*Source data:*
━━━━━━━━━━

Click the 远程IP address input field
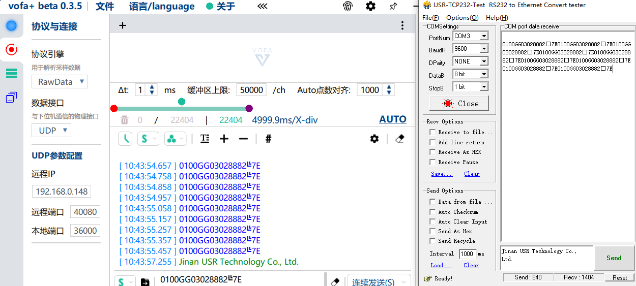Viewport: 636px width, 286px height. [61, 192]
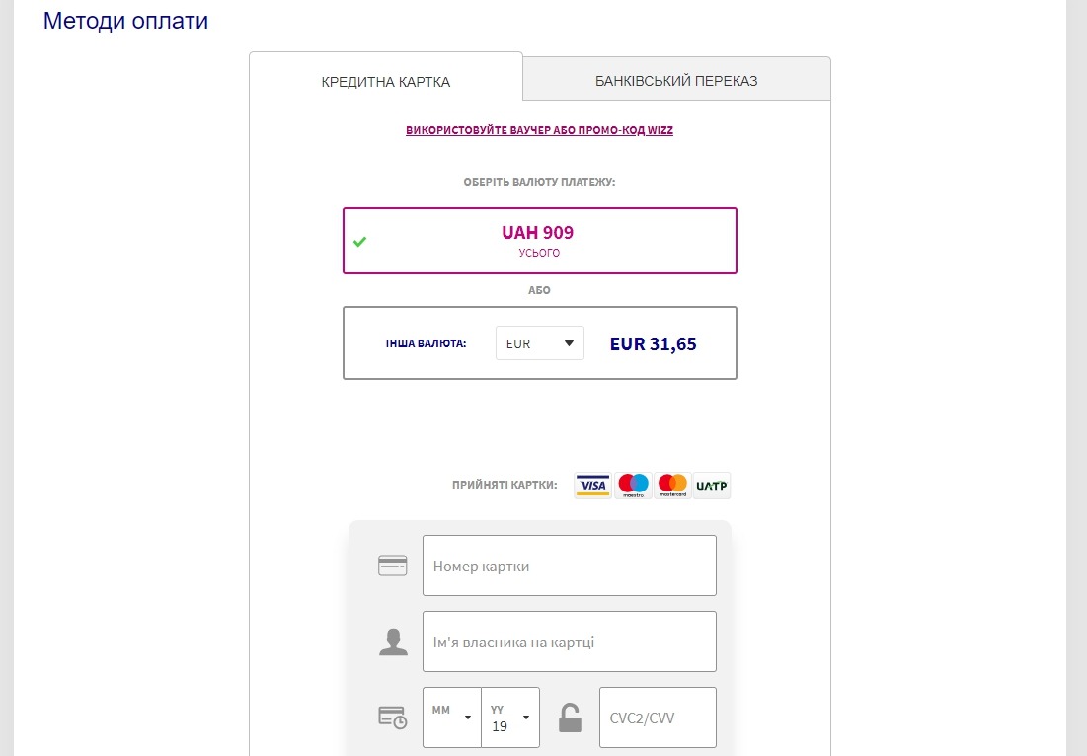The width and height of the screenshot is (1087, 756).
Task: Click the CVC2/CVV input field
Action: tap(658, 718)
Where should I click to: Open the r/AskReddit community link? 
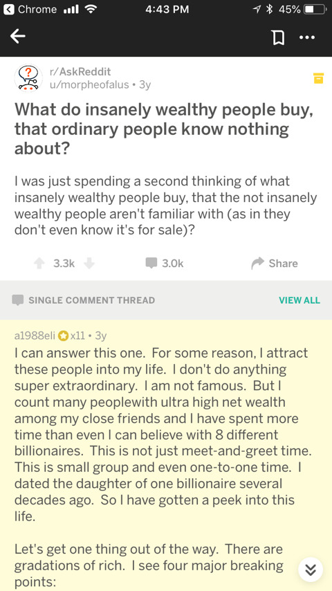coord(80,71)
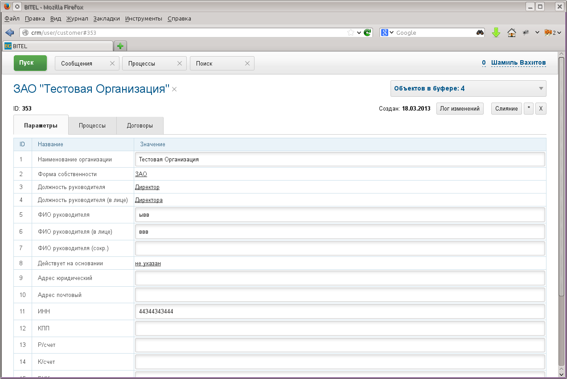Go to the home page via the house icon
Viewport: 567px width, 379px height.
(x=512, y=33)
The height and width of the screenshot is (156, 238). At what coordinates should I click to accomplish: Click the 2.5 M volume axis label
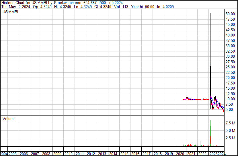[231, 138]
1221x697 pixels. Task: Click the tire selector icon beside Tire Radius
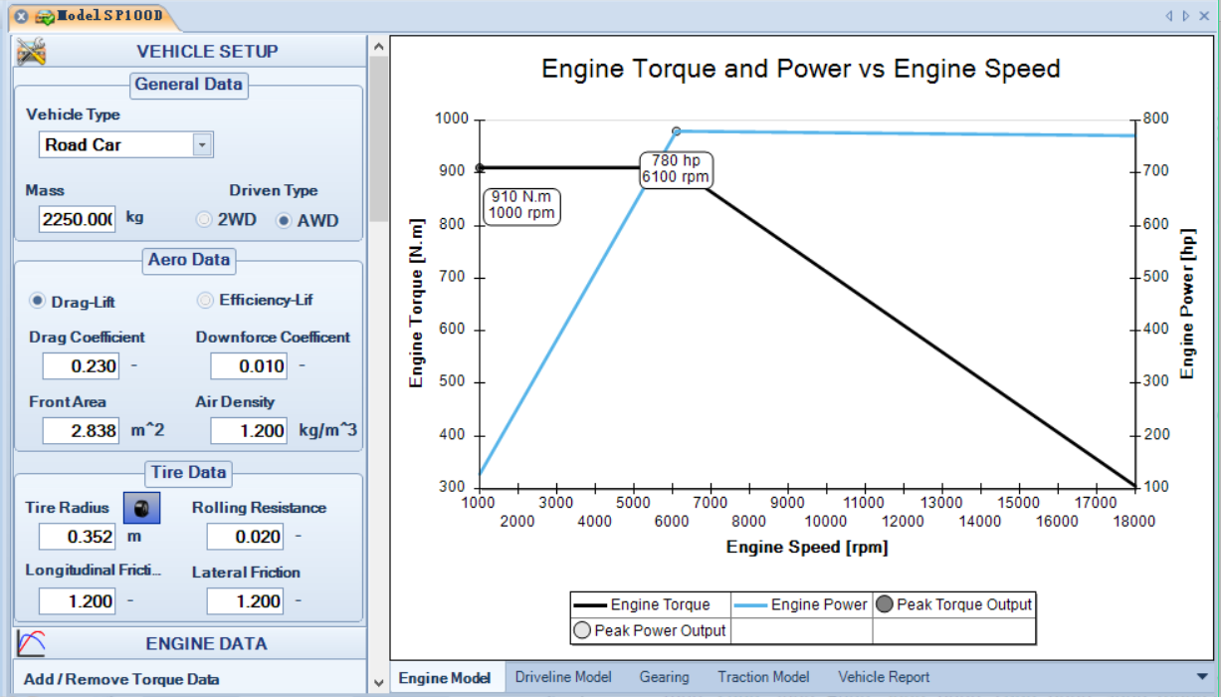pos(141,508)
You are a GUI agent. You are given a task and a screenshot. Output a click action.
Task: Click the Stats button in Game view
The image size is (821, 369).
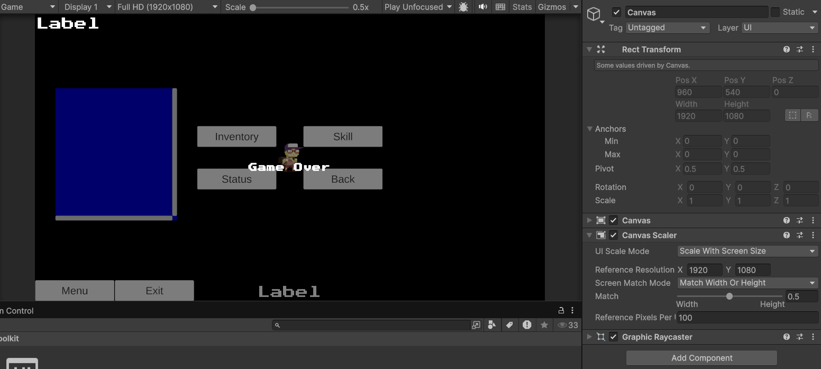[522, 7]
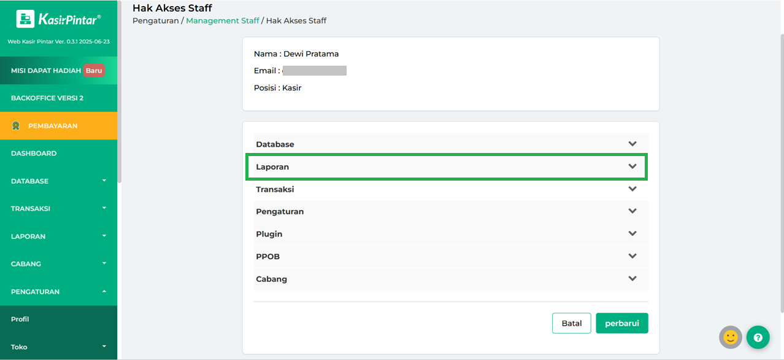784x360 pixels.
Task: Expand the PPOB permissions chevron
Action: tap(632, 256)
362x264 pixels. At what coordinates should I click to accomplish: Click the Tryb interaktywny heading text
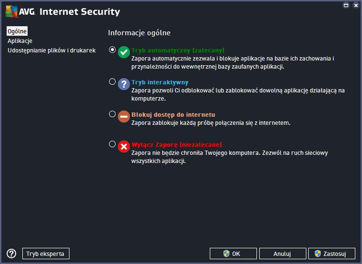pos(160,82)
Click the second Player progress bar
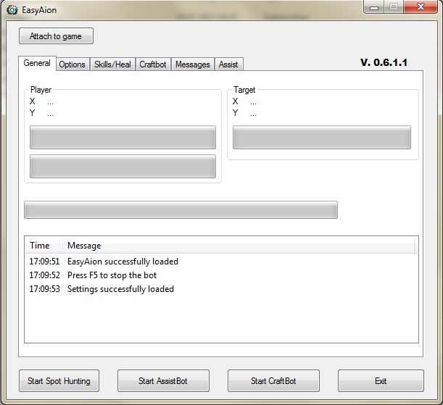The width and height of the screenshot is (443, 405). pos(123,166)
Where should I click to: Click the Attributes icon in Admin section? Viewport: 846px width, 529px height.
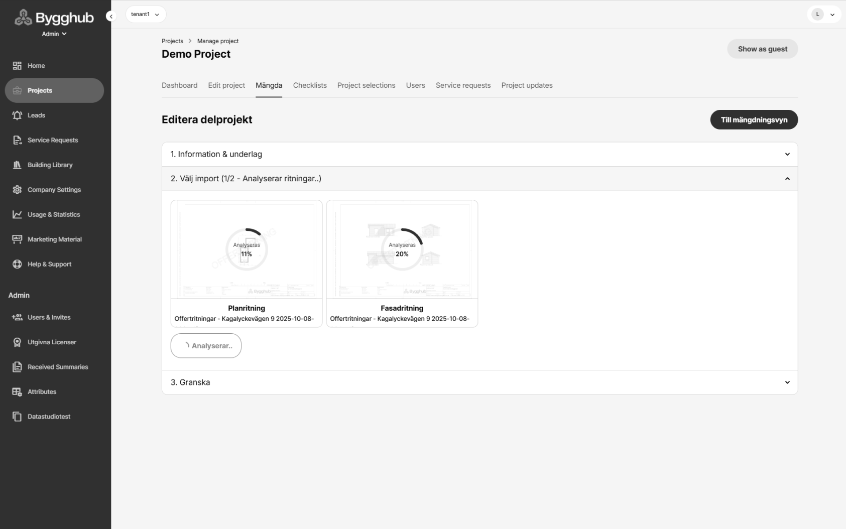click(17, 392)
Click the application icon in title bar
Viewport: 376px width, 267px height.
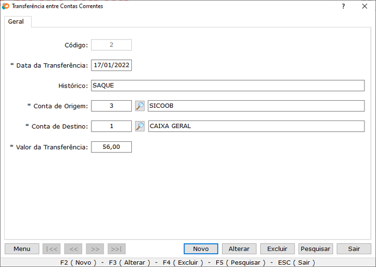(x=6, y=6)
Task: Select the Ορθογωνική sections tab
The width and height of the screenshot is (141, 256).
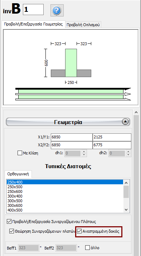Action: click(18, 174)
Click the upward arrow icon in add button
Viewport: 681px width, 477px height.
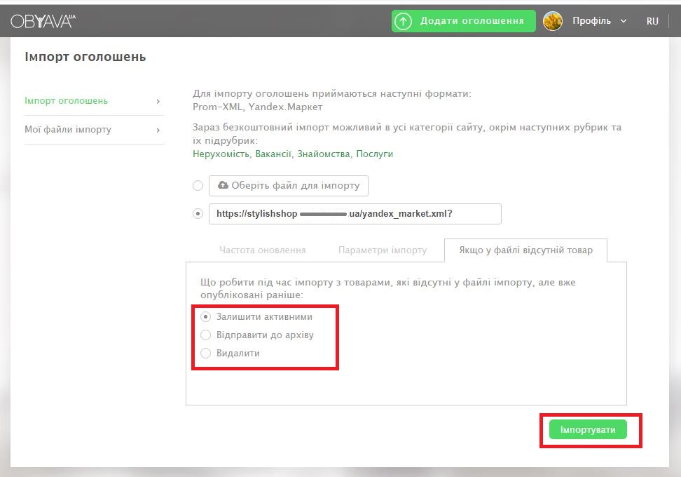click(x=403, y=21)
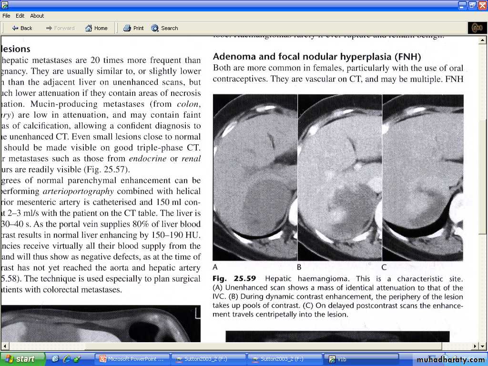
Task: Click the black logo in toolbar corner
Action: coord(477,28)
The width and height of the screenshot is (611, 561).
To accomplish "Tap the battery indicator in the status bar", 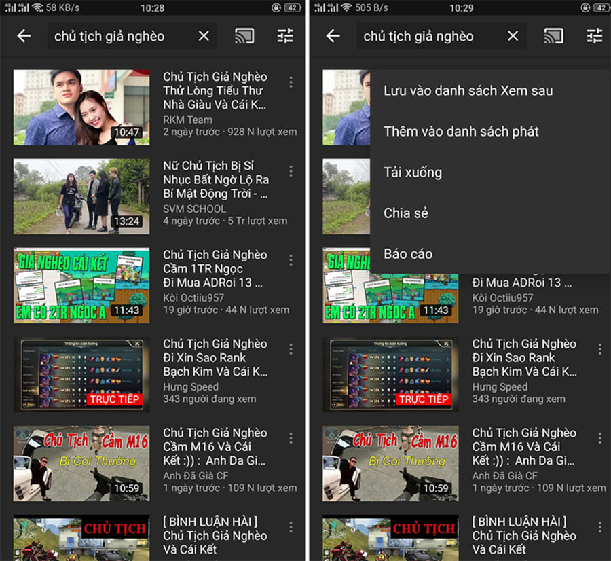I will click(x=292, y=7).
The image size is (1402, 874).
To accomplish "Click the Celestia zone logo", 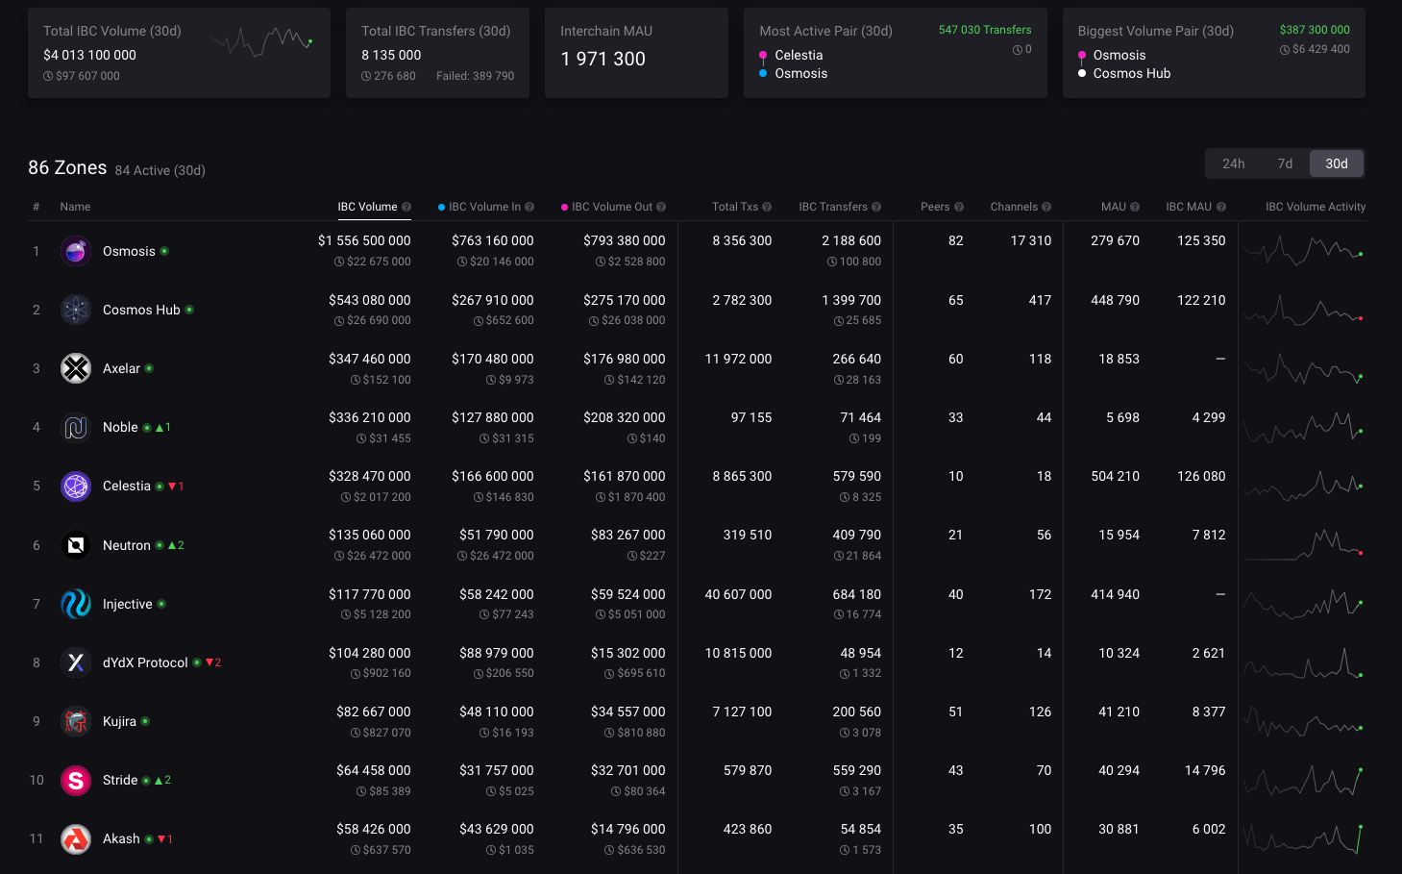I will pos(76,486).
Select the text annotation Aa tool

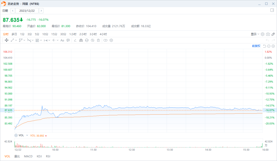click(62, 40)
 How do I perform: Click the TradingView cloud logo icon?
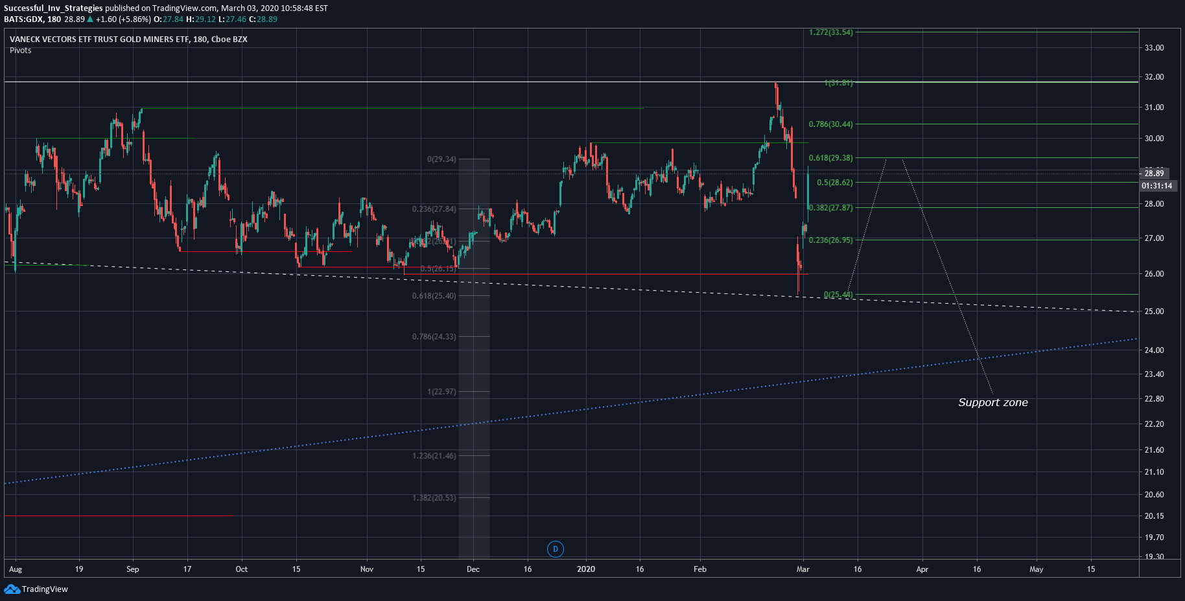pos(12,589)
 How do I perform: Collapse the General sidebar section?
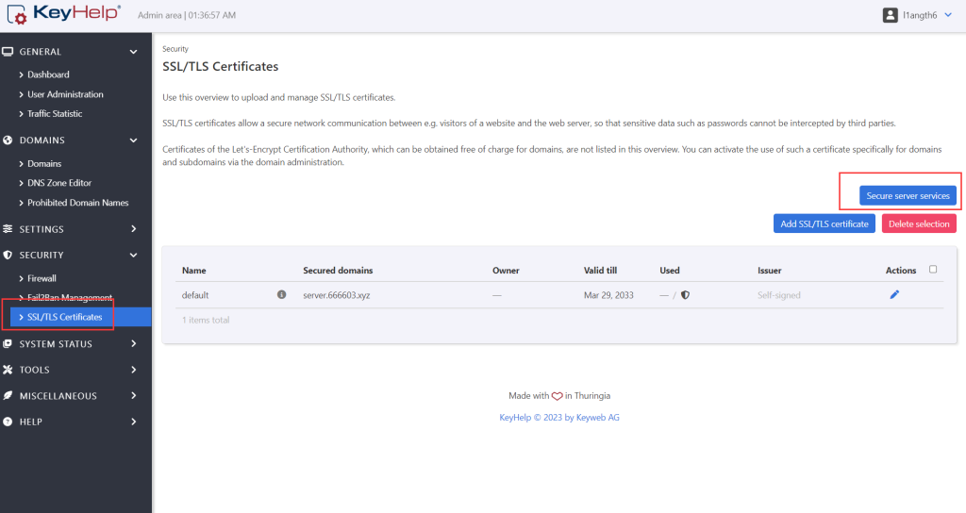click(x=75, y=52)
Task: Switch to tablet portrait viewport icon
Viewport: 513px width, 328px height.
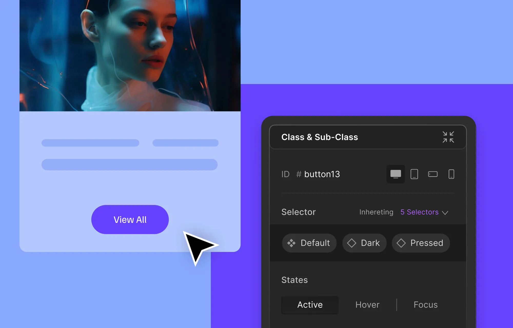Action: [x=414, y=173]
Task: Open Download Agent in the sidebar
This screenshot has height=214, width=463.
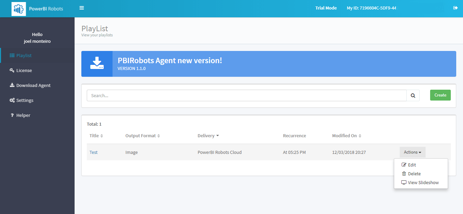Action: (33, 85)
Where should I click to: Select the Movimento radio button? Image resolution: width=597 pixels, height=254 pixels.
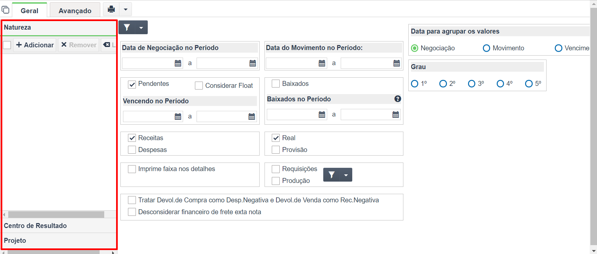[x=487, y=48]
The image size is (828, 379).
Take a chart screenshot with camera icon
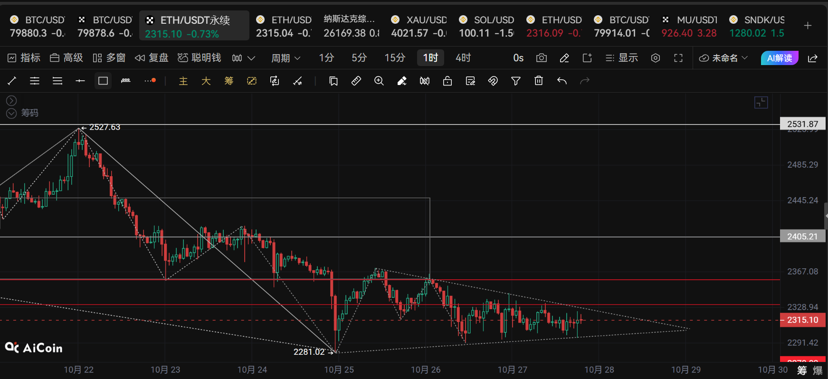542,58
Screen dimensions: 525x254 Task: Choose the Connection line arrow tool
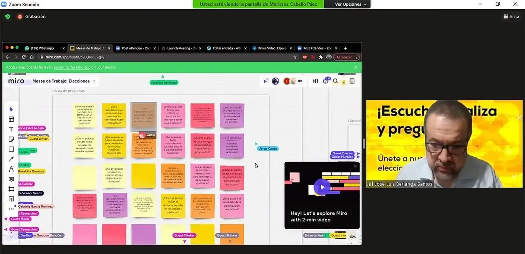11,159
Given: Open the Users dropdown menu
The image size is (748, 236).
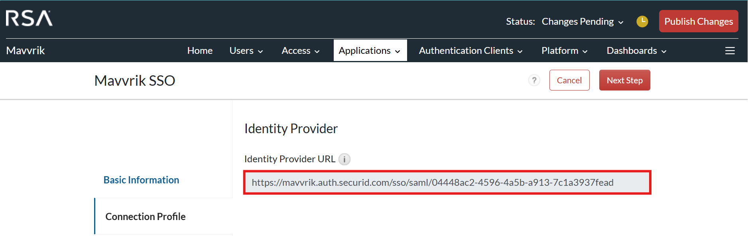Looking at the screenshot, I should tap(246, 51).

━━━━━━━━━━

*Work to complete:*
Return the lines from the one that contains "Take a chart screenshot with camera icon" through the final line of the listing above, inclusive. Transcribe them exactly and drop the pictures.

*Answer to this task:*
Take a chart screenshot with camera icon
542,58
Screen dimensions: 525x254 Task: Choose the Connection line arrow tool
11,159
Given: Open the Users dropdown menu
The image size is (748, 236).
Looking at the screenshot, I should tap(246, 51).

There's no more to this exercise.